Now we can listen to what both Labour and National promise us. Labour says they will do this and National says they will do that. If more people like National’s policies, National might win more seats than Labour.
However, no party is likely to win 61 seats. The Green Party has already said that it will support Labour. In 2005, the Greens won six seats. They hope to win more this time. New Zealand First had seven seats in 2005, but this year they may lose all their seats. Winston Peters, the leader of New Zealand First, is losing support from voters because of the donation of money from the millionaire Owen Glenn in 2005. All money used for election spending must be declared; it cannot be secret. Mr Peters did not declare it because he said he did not know about it. Mr Glenn said that Mr Peters did know. There was another matter too – the possibility of Mr Glenn being New Zealand’s High Commissioner in Monaco. Although this didn’t happen, all this talk about secret donations in exchange for jobs is not good for New Zealand First. John Key has already said that he will not have Winston Peters in his government.

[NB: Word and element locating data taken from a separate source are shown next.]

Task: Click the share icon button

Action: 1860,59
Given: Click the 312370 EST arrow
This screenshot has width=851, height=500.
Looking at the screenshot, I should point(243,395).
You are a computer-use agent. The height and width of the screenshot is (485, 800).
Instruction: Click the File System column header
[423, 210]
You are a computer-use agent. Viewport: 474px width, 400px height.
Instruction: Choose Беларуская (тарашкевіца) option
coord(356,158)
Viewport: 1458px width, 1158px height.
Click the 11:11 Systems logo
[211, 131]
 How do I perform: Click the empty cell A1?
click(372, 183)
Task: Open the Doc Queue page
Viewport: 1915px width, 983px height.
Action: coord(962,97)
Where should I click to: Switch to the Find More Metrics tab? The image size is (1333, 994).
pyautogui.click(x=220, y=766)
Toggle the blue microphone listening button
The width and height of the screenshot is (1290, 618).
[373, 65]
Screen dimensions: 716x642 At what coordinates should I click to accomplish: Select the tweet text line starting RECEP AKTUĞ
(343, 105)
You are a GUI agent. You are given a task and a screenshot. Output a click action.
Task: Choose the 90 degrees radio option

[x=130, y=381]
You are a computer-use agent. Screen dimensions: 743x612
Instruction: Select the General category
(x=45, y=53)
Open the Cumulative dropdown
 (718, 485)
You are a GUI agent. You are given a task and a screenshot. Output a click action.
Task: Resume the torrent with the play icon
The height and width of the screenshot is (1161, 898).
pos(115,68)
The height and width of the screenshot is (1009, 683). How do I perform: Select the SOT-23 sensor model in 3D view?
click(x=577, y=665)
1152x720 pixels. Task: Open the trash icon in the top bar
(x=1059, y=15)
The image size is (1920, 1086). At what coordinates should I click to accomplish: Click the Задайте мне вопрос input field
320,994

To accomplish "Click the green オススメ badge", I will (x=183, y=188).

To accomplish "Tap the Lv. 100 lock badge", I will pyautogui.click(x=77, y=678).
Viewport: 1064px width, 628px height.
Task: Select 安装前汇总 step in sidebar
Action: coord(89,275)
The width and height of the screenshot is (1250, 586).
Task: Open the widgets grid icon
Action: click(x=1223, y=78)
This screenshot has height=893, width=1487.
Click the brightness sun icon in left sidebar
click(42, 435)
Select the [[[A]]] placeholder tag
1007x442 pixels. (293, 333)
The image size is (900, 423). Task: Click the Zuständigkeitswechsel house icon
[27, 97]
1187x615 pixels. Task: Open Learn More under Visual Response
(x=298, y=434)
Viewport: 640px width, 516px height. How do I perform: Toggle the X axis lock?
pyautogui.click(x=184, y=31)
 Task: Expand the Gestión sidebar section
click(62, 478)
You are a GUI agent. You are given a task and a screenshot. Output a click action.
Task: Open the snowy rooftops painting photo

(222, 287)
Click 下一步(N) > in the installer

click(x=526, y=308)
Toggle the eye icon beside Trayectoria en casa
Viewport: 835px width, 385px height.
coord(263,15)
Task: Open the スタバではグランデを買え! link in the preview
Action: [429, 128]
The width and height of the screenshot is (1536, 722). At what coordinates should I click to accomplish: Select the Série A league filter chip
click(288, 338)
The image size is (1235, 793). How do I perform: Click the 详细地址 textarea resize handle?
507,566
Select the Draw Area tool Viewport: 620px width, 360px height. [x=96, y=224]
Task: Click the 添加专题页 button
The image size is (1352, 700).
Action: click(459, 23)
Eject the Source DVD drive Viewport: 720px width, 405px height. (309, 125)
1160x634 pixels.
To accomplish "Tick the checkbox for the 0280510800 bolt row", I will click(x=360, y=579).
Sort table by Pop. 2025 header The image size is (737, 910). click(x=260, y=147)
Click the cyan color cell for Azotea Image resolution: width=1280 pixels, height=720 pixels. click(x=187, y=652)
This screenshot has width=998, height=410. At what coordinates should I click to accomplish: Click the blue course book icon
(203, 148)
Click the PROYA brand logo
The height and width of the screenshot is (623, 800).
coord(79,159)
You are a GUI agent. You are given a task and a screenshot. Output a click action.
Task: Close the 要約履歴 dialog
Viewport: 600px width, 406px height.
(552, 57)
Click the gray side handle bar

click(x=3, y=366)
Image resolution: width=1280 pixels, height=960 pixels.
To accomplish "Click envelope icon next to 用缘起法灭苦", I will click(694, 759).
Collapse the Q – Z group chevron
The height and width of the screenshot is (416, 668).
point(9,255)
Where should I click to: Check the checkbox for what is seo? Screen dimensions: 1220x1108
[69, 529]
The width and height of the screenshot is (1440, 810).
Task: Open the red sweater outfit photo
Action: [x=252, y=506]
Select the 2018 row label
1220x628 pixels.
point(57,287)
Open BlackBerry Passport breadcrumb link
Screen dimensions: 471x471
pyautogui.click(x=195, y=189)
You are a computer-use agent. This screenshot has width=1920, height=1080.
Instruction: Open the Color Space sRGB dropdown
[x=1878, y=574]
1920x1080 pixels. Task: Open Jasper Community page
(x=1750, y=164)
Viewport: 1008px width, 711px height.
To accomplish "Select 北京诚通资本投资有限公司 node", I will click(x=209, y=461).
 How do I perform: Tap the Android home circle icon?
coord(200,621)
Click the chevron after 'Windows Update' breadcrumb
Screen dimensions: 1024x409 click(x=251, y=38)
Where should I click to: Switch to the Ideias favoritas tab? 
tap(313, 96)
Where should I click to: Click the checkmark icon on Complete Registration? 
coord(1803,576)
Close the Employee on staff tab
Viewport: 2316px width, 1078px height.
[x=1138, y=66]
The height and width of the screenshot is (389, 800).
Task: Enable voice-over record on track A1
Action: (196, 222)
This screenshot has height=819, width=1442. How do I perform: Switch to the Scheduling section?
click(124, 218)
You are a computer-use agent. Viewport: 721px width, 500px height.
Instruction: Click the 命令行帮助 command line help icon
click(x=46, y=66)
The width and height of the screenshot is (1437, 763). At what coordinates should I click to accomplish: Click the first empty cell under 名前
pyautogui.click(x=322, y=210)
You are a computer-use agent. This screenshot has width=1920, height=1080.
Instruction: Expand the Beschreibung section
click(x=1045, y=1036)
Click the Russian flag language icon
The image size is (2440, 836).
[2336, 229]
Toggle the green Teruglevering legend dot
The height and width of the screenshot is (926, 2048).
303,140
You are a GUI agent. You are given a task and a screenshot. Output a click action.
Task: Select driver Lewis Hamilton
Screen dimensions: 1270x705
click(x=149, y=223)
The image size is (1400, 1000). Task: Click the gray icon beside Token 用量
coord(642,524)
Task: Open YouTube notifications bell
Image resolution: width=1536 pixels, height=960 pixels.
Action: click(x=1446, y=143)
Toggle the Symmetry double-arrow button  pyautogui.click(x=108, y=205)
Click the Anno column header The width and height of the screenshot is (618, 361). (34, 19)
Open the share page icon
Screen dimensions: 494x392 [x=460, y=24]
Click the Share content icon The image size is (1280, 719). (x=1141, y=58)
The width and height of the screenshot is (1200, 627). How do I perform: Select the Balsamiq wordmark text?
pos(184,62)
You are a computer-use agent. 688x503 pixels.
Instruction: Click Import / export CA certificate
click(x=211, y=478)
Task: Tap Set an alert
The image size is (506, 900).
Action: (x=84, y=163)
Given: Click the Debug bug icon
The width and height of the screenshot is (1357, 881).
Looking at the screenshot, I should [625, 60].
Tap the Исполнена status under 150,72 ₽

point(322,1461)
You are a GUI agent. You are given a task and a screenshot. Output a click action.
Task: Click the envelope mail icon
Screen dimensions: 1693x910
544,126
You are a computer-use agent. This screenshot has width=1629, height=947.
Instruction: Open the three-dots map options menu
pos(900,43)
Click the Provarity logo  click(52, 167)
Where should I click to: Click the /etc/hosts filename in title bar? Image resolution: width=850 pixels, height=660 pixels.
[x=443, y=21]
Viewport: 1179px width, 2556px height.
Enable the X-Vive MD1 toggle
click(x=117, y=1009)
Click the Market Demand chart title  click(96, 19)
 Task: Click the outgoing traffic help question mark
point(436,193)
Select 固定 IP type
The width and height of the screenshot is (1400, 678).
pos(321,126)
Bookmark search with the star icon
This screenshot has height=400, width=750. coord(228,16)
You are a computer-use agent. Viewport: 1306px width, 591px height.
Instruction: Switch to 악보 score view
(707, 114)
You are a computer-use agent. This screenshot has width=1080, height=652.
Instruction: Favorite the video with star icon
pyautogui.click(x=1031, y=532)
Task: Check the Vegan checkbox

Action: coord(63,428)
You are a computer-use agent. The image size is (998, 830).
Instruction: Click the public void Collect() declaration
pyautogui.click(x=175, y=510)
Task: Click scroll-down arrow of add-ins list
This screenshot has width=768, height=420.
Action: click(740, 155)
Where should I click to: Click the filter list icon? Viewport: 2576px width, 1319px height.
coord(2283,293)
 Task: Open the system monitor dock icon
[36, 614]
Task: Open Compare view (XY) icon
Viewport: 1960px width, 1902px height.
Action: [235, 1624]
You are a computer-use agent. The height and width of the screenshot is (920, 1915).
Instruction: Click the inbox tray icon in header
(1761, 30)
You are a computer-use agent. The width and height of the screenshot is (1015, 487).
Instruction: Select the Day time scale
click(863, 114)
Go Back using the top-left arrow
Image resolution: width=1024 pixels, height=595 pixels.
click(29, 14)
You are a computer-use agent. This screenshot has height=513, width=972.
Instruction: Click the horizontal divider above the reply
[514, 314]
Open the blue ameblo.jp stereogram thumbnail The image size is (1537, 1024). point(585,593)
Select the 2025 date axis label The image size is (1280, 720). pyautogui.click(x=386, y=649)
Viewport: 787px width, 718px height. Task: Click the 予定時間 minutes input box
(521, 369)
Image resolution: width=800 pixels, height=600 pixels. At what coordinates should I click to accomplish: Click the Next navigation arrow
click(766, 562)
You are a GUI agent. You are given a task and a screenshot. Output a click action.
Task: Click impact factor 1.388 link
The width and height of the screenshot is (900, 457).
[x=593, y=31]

However, the Maori Party is likely to win more seats than last time. In 2005, they had four seats. This election, they hope to win all seven Maori seats. This could mean that neither Labour nor National could form a government without the support of the Maori Party. The leaders of the Maori Party, Tariana Turia and Pita Sharples, have said that if this happens, they will talk to their people. They will hold meetings – hui – and ask Maori people which party to support. This of course will take time. This could mean six weeks or more before a new government is formed.